### Stored data entries

>> START

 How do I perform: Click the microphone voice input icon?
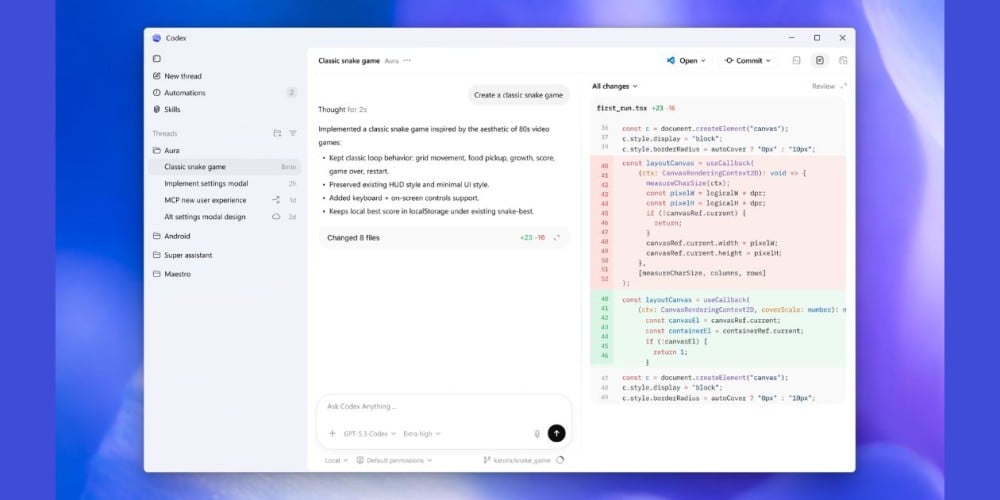pos(537,434)
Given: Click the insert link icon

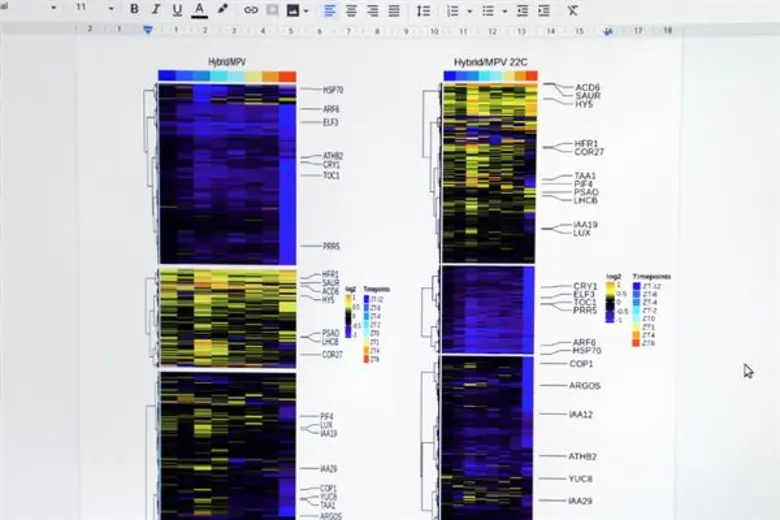Looking at the screenshot, I should [x=251, y=10].
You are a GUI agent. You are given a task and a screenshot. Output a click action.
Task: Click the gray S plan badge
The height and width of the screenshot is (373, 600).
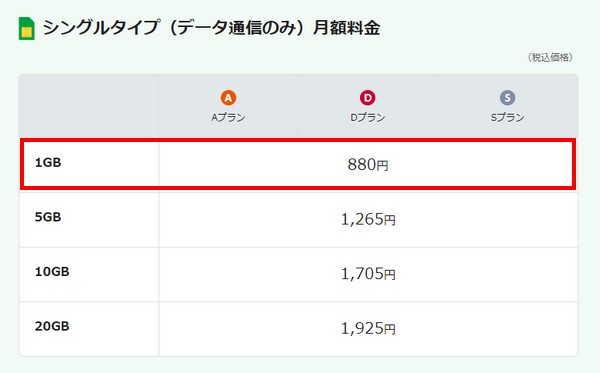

>> END

Copy the material above line for line, leaving out the pictures.

 How do I perform: Click the microphone voice input icon?
pos(537,434)
Given: Click the insert link icon

Looking at the screenshot, I should [x=251, y=10].
You are a GUI agent. You are given a task and a screenshot. Output a click action.
Task: Click the gray S plan badge
The height and width of the screenshot is (373, 600).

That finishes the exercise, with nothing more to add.